PSI (CONFIG_PSI) measures global as well as per memcg pressure characteristics.

[...]

> I have also found, for the desktop, one of the biggest pressures on
> the system is disk pressure. Accessing the disk causes the UI to be
> less responsive.
> For example, if I am in vim, and trying to type letters on the
> keyboard, whether some other application is using the disk or not
> should have no impact on my letter writing. Has anyone got any ideas
> with regards to what we can do about that?

This is what we have the page cache for.
--
Michal Hocko
SUSE Labs

2019-09-02 20:17:03

by Pavel Machek

[permalink] [raw]
Subject: Re: Let's talk about the elephant in the room - the Linux kernel's inability to gracefully handle low memory pressure

Hi!

> >
> > And if there is a meaningful way to make the kernel behave better, that would
> > obviously be of huge value too.
> >
> > Thanks
> > Daniel
>
> Hi,
>
> Is there a way for an application to be told that there is a memory
> pressure situation?
> For example, say I do a "make -j32" and half way through the compile
> it hits a memory pressure situation.
> If make could have been told about it. It could give up on some of the
> parallel compiles, and instead proceed as if the user have typed "make
> -j4". It could then re-try the failed compile parts, that failed due
> to memory pressure.
> I know all applications won't be this clever, but providing a kernel
> API so that an application could do something about it, if the
> programmer of that application has thought about it.

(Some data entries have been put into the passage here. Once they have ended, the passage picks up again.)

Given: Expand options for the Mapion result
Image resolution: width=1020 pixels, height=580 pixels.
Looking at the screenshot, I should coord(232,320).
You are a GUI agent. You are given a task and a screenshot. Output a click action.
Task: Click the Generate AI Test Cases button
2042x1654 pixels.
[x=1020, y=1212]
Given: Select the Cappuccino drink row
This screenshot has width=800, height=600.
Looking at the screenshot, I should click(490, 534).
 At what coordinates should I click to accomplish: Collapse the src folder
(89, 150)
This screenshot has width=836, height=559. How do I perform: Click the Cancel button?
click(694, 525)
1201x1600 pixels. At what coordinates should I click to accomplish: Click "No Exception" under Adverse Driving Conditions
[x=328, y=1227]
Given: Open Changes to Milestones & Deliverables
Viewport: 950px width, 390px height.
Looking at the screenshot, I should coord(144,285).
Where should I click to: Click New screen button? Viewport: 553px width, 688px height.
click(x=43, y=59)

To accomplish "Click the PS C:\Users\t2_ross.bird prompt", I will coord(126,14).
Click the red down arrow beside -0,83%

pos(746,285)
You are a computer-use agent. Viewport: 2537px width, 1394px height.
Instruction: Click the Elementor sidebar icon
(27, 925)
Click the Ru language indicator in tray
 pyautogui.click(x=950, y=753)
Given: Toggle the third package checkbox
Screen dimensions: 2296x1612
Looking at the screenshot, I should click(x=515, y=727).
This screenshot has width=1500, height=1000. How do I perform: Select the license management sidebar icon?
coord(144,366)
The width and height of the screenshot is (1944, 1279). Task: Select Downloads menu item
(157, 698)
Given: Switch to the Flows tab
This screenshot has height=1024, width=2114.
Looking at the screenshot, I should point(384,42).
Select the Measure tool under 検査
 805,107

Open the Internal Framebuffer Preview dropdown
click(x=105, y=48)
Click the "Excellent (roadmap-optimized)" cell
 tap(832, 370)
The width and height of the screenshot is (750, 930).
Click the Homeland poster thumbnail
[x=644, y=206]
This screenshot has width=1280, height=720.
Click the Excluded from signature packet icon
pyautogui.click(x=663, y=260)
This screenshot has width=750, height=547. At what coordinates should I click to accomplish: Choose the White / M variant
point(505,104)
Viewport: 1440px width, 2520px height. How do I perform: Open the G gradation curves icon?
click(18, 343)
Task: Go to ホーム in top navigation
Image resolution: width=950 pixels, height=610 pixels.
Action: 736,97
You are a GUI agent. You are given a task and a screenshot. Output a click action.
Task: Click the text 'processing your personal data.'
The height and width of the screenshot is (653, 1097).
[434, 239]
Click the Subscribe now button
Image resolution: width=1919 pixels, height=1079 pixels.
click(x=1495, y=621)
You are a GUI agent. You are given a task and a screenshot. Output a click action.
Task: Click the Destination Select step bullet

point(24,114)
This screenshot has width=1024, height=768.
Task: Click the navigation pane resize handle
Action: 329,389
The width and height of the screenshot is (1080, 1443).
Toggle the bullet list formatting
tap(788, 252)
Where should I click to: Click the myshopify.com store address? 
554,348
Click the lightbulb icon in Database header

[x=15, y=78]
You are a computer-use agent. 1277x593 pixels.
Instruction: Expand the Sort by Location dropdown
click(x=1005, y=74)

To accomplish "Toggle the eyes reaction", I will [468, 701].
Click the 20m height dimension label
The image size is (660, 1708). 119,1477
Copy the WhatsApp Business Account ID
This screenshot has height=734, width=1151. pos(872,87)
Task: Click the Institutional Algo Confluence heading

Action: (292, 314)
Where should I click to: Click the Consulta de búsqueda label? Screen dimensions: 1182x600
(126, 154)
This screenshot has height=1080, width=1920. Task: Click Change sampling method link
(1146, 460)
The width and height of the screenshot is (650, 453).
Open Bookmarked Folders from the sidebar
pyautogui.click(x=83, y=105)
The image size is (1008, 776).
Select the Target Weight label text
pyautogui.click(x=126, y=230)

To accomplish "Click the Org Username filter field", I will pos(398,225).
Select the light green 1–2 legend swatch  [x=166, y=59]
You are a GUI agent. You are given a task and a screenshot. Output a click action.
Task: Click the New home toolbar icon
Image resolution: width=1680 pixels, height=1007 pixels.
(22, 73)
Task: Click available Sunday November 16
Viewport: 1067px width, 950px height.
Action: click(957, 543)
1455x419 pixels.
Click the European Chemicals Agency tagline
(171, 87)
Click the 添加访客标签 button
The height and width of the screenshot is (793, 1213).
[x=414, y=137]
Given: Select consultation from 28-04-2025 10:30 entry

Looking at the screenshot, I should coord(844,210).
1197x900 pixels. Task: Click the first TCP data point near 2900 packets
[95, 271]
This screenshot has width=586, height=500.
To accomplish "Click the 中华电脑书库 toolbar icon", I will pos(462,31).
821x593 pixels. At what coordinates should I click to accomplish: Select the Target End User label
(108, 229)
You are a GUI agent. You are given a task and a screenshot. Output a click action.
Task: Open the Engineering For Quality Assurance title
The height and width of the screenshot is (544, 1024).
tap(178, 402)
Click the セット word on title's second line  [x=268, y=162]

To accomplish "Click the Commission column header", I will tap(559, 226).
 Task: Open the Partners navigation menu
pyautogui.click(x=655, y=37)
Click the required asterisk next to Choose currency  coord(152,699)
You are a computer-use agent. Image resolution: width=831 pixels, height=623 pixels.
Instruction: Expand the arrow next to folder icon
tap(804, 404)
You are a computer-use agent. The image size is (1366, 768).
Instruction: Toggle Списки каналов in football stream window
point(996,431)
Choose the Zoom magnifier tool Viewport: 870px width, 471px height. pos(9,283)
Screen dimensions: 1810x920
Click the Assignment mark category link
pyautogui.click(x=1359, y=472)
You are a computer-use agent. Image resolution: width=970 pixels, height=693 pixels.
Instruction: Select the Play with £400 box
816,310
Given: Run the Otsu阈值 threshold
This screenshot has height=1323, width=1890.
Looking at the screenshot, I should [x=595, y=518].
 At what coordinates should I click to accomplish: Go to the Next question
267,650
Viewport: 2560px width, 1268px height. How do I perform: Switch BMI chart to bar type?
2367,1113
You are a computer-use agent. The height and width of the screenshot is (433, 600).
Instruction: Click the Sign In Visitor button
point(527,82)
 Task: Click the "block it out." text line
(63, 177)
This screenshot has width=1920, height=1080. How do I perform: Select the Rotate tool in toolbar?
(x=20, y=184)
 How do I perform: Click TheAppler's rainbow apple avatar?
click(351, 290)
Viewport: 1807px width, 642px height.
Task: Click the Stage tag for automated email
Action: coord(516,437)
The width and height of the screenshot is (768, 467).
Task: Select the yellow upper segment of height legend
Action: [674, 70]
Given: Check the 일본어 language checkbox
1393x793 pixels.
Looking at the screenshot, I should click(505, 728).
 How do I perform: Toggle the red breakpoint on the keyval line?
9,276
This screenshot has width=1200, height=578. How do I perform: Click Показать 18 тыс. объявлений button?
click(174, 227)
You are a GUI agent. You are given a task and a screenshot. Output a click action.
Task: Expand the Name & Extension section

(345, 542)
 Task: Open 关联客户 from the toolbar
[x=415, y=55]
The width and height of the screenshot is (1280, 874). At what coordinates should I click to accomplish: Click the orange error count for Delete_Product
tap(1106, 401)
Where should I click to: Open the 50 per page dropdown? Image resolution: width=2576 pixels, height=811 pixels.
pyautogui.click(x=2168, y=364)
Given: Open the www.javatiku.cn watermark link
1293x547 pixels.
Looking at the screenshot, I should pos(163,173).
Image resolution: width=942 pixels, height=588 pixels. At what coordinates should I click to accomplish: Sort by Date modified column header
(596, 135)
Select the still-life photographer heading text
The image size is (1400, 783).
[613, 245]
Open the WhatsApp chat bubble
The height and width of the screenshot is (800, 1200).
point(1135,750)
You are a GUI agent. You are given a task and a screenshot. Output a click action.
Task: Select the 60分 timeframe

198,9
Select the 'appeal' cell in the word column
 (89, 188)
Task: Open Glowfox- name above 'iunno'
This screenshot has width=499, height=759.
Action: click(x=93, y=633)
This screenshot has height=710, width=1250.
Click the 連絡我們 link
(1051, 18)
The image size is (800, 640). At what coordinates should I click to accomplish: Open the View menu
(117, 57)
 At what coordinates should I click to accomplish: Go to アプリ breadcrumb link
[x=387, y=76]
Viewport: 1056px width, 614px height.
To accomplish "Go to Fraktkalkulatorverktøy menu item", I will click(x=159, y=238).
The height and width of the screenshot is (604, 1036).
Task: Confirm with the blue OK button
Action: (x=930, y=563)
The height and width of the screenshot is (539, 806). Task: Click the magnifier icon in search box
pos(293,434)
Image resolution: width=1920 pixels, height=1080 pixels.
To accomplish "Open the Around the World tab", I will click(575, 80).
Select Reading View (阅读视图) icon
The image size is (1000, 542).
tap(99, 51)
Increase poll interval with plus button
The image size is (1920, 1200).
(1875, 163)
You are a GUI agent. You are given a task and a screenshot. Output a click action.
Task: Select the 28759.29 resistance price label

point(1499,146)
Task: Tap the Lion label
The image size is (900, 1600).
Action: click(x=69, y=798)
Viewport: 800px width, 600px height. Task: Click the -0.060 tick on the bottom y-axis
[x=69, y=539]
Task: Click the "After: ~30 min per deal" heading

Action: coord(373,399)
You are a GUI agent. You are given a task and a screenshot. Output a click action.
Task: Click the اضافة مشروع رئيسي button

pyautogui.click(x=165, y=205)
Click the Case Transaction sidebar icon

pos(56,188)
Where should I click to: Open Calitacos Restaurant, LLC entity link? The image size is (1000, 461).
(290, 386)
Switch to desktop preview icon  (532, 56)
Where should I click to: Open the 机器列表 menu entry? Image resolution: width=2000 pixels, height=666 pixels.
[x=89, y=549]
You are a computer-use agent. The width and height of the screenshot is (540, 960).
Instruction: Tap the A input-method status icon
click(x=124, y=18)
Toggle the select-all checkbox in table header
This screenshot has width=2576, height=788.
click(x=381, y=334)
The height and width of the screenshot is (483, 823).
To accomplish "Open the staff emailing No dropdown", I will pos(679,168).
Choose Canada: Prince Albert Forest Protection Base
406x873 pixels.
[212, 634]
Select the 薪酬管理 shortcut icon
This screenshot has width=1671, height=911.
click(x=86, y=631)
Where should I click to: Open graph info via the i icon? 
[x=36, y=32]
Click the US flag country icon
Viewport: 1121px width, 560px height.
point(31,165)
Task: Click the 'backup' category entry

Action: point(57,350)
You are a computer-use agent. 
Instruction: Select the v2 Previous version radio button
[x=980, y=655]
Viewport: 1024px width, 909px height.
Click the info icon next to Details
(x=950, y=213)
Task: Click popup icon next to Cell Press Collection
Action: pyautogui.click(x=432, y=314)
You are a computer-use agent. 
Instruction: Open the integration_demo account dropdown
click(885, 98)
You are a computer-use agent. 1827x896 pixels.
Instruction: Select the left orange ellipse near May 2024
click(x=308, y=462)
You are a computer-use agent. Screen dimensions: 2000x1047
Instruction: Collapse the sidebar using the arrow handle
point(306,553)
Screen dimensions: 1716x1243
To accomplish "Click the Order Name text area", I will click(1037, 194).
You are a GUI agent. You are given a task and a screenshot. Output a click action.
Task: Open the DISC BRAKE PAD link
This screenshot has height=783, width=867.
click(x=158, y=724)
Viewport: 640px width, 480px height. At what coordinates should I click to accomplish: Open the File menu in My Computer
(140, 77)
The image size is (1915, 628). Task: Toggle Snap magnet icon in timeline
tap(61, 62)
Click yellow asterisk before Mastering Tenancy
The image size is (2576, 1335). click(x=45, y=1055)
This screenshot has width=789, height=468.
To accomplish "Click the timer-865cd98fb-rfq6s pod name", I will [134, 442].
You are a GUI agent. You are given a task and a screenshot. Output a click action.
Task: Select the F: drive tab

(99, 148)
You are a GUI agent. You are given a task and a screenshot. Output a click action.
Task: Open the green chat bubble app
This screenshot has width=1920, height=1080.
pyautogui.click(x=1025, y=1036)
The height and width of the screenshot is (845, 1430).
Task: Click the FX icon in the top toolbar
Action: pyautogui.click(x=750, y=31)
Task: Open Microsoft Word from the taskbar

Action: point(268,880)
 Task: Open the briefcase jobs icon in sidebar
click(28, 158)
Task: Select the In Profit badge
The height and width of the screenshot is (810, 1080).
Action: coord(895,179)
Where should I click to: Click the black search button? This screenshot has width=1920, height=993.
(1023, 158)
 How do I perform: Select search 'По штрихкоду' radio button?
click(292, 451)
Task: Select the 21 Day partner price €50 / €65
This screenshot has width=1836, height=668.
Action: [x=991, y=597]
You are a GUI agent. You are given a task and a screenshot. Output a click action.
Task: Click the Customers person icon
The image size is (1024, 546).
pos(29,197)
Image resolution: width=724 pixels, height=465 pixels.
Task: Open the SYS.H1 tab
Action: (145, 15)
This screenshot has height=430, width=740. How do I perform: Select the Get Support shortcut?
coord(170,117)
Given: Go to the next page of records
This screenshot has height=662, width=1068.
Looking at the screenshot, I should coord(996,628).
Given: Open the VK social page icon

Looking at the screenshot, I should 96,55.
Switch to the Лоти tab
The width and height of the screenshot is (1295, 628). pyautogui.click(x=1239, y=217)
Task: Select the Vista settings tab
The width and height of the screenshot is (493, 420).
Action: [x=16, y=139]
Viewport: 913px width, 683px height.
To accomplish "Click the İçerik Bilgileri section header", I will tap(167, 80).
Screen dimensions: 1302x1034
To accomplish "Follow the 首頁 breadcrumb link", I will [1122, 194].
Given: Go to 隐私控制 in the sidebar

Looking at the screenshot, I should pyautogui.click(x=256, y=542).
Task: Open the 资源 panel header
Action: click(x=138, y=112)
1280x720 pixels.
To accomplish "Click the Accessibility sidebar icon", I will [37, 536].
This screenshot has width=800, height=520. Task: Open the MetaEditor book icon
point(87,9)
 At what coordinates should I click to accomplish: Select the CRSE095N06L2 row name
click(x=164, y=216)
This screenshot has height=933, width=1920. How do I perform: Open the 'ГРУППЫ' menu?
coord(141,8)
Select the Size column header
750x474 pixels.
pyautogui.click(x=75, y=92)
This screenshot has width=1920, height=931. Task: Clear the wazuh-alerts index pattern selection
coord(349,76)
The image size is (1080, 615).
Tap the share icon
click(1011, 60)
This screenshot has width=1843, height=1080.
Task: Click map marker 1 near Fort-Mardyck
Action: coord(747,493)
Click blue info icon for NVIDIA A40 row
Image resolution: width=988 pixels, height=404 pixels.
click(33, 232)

Support is not really needed in many applications. It would be nice to
have for make and web browsers... And I suspect it is easy to do interface
becomes available.

Best regards,
Pavel

2021-07-24 17:39:32

by Alexey Avramov

[permalink] [raw]
Subject: Re: Let's talk about the elephant in the room - the Linux kernel's inability to gracefully handle low memory pressure

> Would it be possible to reserve a fixed (configurable) amount of RAM
> for caches, and trigger OOM killer earlier, before most UI code is
> evicted from memory?

Yes! Try this patch: https://github.com/hakavlad/le9-patch

The patch provides sysctl knobs for protecting the specified amount of
clean file pages under memory pressure.